К чему тогда это письмо?.. Это признание?
– Одежда готова, вашескобродие, – доложил вестовой, входя в каюту.
– Скажи на вахте, чтобы приготовили вельбот.
– Есть!
Через четверть часа Артемьев входил в адмиральскую каюту на броненосце и, к изумлению своему, увидал только одну адмиральшу.
XI
«Однако!?» – мысленно воскликнул Артемьев при виде «начальницы» эскадры Тихого океана.
И стал мрачнее.
Он поклонился и, сделав несколько шагов, остановился у круглого стола, посредине роскошной адмиральской приемной, в почтительном отдалении от адмиральши.
Она сидела, строгая и высокомерная, в кресле у балкона, из раскрытых широких иллюминаторов которого, словно из рамок, выглядывали и сверкавший под солнцем, рябивший рейд, и голубое небо, и зеленеющий берег.
В ожидании адмирала, Артемьев нетерпеливо взглядывал на боковую дверь каюты.
Среди мертвой тишины из-за дверей вдруг донесся тихий, меланхолический храп.
«Зачем же приняли?

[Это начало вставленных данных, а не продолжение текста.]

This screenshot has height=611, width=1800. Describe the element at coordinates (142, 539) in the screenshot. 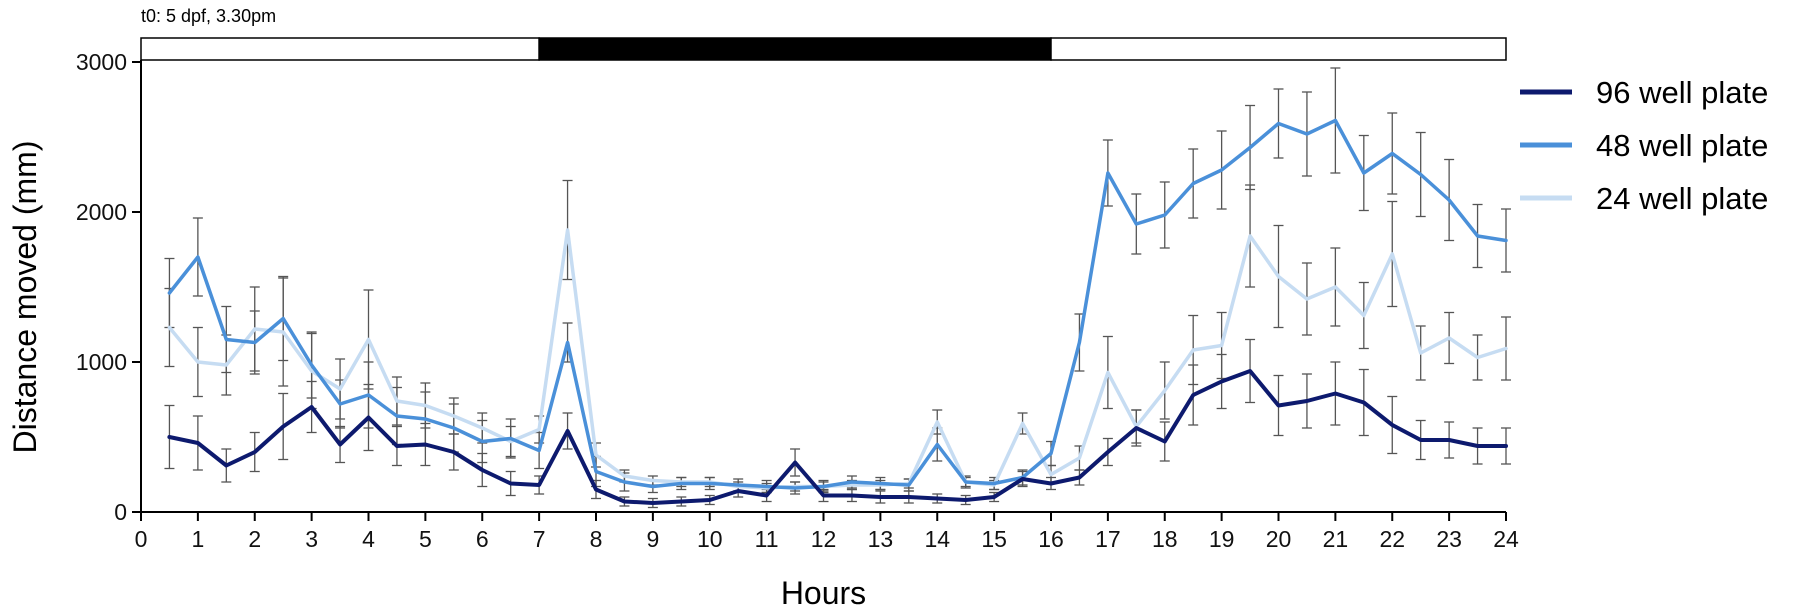

I see `x-tick-label: 0` at that location.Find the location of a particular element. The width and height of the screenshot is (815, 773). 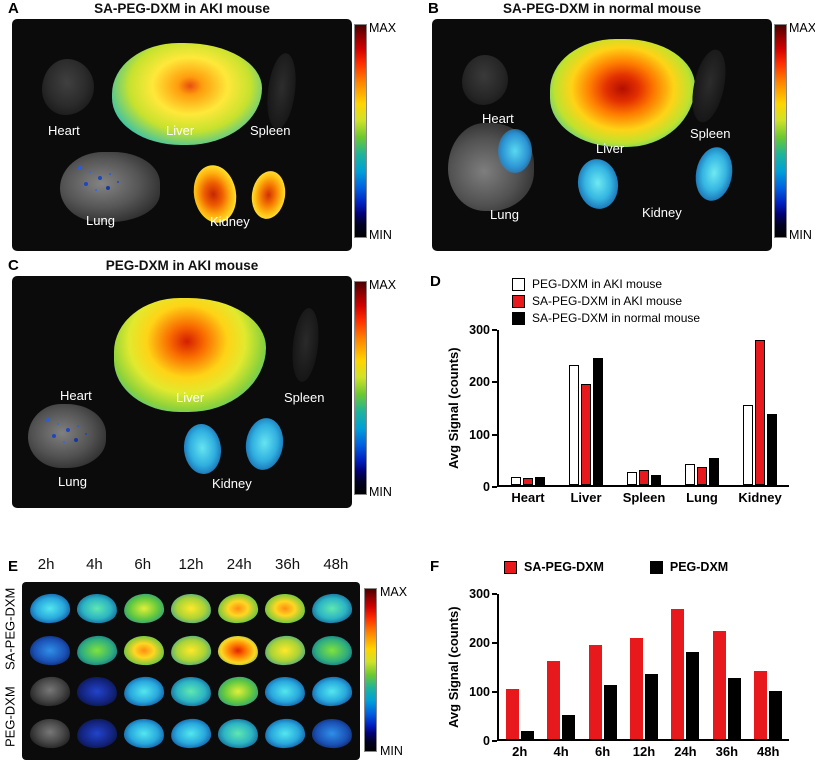

panel-c-letter: C is located at coordinates (14, 266).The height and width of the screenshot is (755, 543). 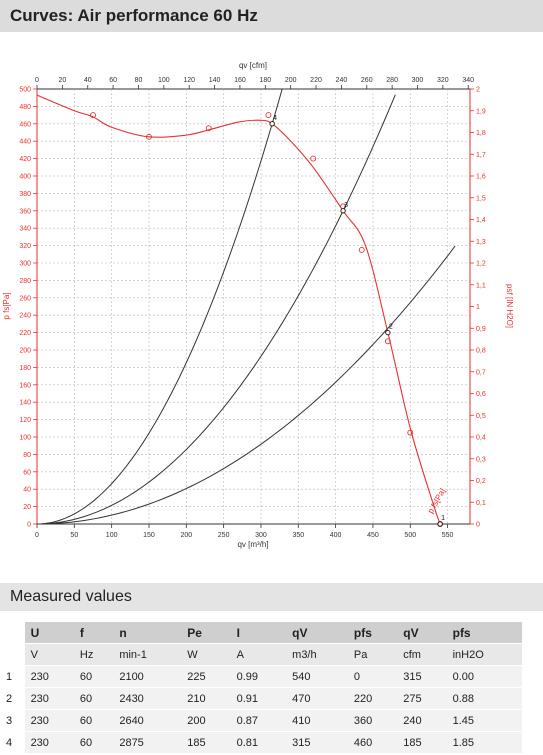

Ведь не к адмиральше пришел являться старший офицер?» – подумал раздраженно молодой моряк.
Да он и не имеет ни малейшего желания знакомиться с этой, едва ему кивнувшей своими взбитыми кудерками, маленькой и коренастой «волшебницей Наиной» с огромными, «выкаченными», как у лягушки, глазами, неподвижно-строго устремленными на него, с крупной бородавкой на широком, слегка приплюснутом носу и с редкими черными усиками на укороченной «заячьей» губе, открывающей такие ослепительно белые, сплошь безукоризненные зубы, что, казалось, они не могли быть не вставными.

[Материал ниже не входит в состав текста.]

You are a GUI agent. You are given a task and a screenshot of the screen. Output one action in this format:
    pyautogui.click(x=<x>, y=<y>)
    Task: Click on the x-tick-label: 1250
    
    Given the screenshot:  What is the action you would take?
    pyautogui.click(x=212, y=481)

Затянутая в корсет до того, что хорошенькая блузка из небеленого полотна напоминала моряку напирающий брамсель, готовый под напором засвежевшего ветра разорваться в клочки, красная, как вареный рак, – адмиральша Елизавета Григорьевна Трилистникова, рожденная княжна Печенегова, по мнению Артемьева, носила слишком снисходительную кличку «сапога».
Прошла минута-другая.
Храп из соседней комнаты переходил в мажорный тон.
Адмиральша, казалось, строже и любопытнее «выпучила» глаза на офицера, словно бы изумленная, что он, невежа, не подходит представиться ей и скорей разрешить жадное, злостное любопытство строгой и несомненно верной всю жизнь супруги.